Avoiding Market Meltdowns
by Robert Brent Toplin on Aug 18, 2007
After Wall Street went into a tailspin because of problems with sub-prime mortgages, Democratic presidential candidates demanded stronger standards for the mortgage industry. Hillary Clinton, Barack Obama and Christopher Dodd asked Congress to exercise more control over the risky lending practices that have harmed homebuyers and frightened investors.
We've heard such sage advice before. But in the past, no one heeded it. Now it's time for leaders in Washington to stop the abuses.
The Democratic candidates' call for tougher regulation looks a lot like the campaigns of reformers in earlier periods of American history. When hazardous practices created troubles in the past, leaders in Washington established new rules for the conduct of business. Free market fundamentalists often denounced these regulatory efforts as meddling by bureaucrats in Washington, but twentieth century history suggests that effective regulation can help both business and the public.
The first significant market crisis of the century occurred in 1907 when some speculative schemes by powerful bankers began to fail. Investors reacted by pulling their money from banks and trust companies. The stock market lost nearly half its value.
J.P. Morgan, Wall Street's most influential figure, helped to end the crisis by encouraging financiers to pump money into banking institutions. But since Congressmen didn't want to rely on tycoons like Morgan in future emergencies, they created the Federal Reserve System in 1913. Congress established a central banking authority that promoted stability in the financial sector and discouraged panics.

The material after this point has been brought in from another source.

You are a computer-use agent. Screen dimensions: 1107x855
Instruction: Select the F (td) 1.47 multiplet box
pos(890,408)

The importance of the Federal Reserve System is in evidence today. Since the mortgage crisis threatens to spread trouble throughout the economy, Americans are looking to the Fed to help restore confidence.
Unfortunately, leaders at the Federal Reserve could not avert the big shakeup of the 1920s. In that period some bankers speculated recklessly in the stock market and promoted risky loans. Their practices contributed to the Wall Street crash of 1929 and the Great Depression of the 1930s. Investigations conducted by Congress revealed that banks and brokerage firms had operated with few rules (somewhat in the manner of mortgage brokers in recent years). Reform was necessary.

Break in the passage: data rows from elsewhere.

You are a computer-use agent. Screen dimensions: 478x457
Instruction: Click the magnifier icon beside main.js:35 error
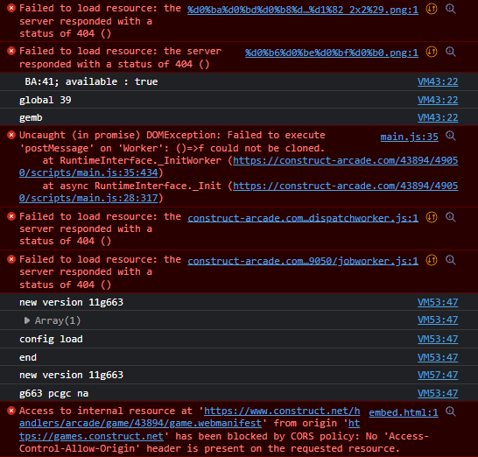[x=451, y=136]
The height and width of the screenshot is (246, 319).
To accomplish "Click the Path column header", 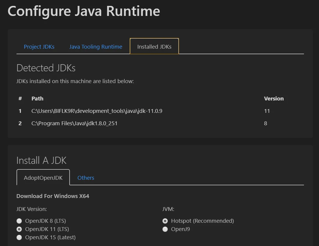I will point(37,99).
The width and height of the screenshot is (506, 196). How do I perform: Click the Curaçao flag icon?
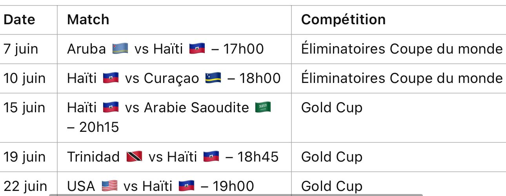[x=213, y=78]
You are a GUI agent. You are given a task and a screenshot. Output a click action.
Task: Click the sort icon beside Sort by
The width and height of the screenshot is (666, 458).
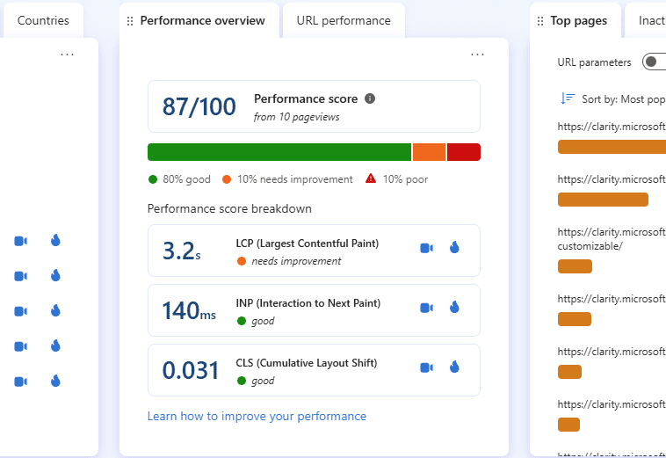click(x=568, y=99)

President Franklin D. Roosevelt demanded protection for depositors and investors. His New Deal organized the Securities and Exchange Commission to monitor the stock market. New legislation required the separation of banks and brokerage businesses, insured bank deposits, and created standards aimed at making business practices more transparent, including the sale of stocks.

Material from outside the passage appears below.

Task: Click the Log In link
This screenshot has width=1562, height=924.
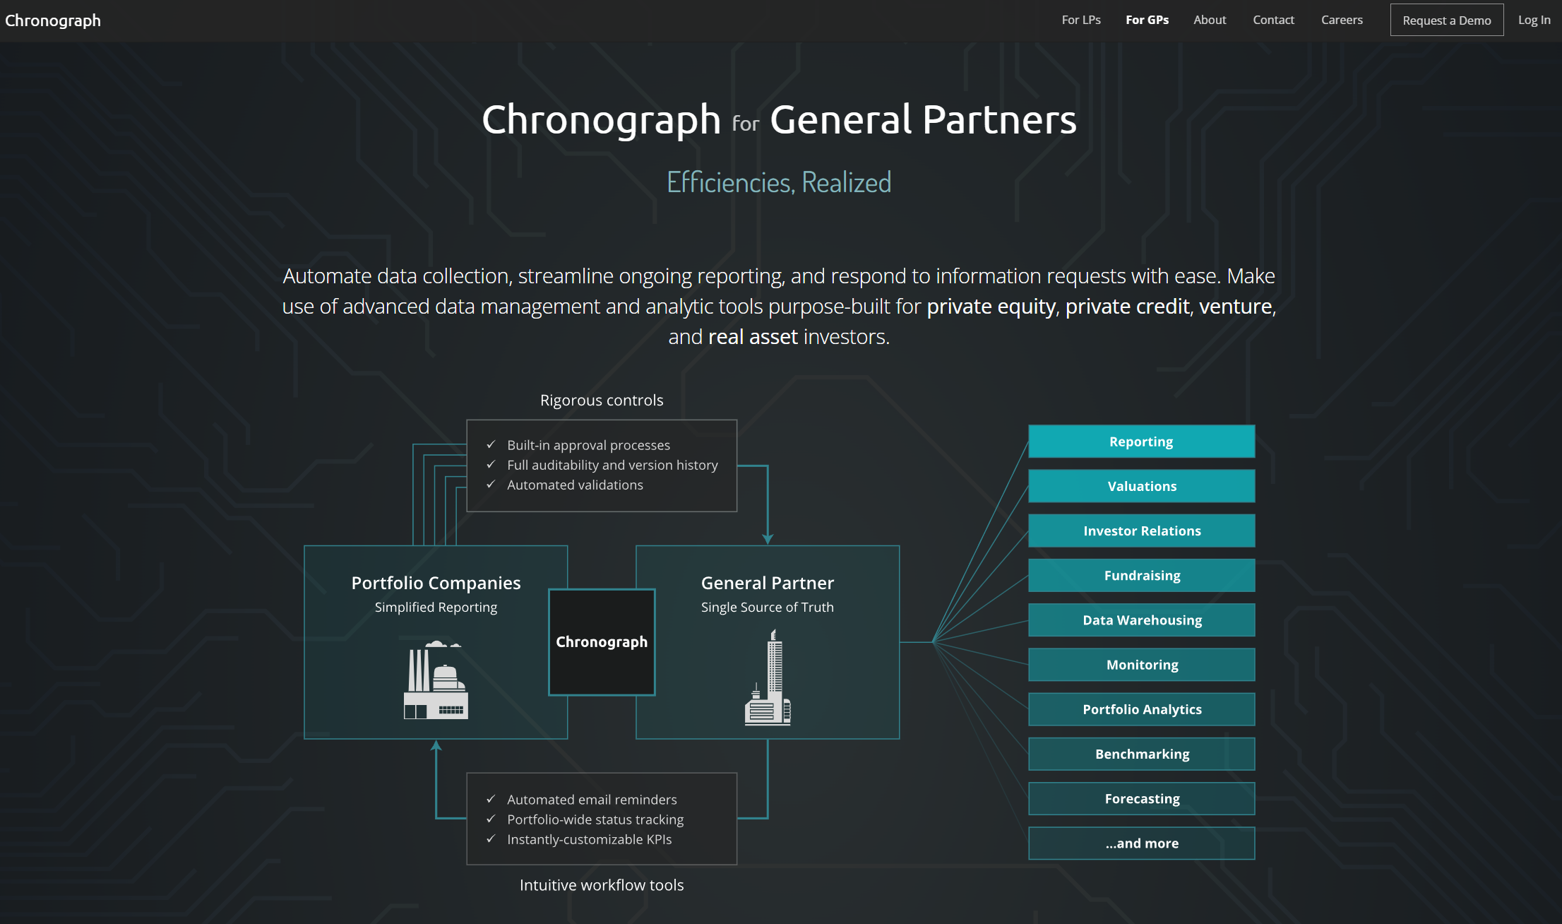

The lessons of the thirties appeared to be lost during the 1980s, when President Reagan's administration championed "deregulation," an initiative that contributed to the Savings and Loan crisis. In the early Reagan years important rules for the operation of S & Ls disappeared. Some S & L executives then provided questionable loans and rushed into highly speculative investments. When their institutions got into trouble in 1985, the executives tried to conceal embarrassing information from the public. Eventually, many S & Ls went under.
As had been the case many times earlier, leaders in Congress had to step in to clean up the mess. Their efforts cost the federal government (and American taxpayers) $125 billion. Funding the rescue sharply increased the U.S. budget deficit. A painful recession followed in the early nineties. Americans paid dearly for the experiment in radical deregulation.
The current problems that have triggered fears about sub-prime mortgages can be traced, as well, to a loose, generally unregulated business environment. During the house-buying frenzy of recent years, unscrupulous brokers handed out low interest mortgages to applicants who were not well qualified to take on large debt.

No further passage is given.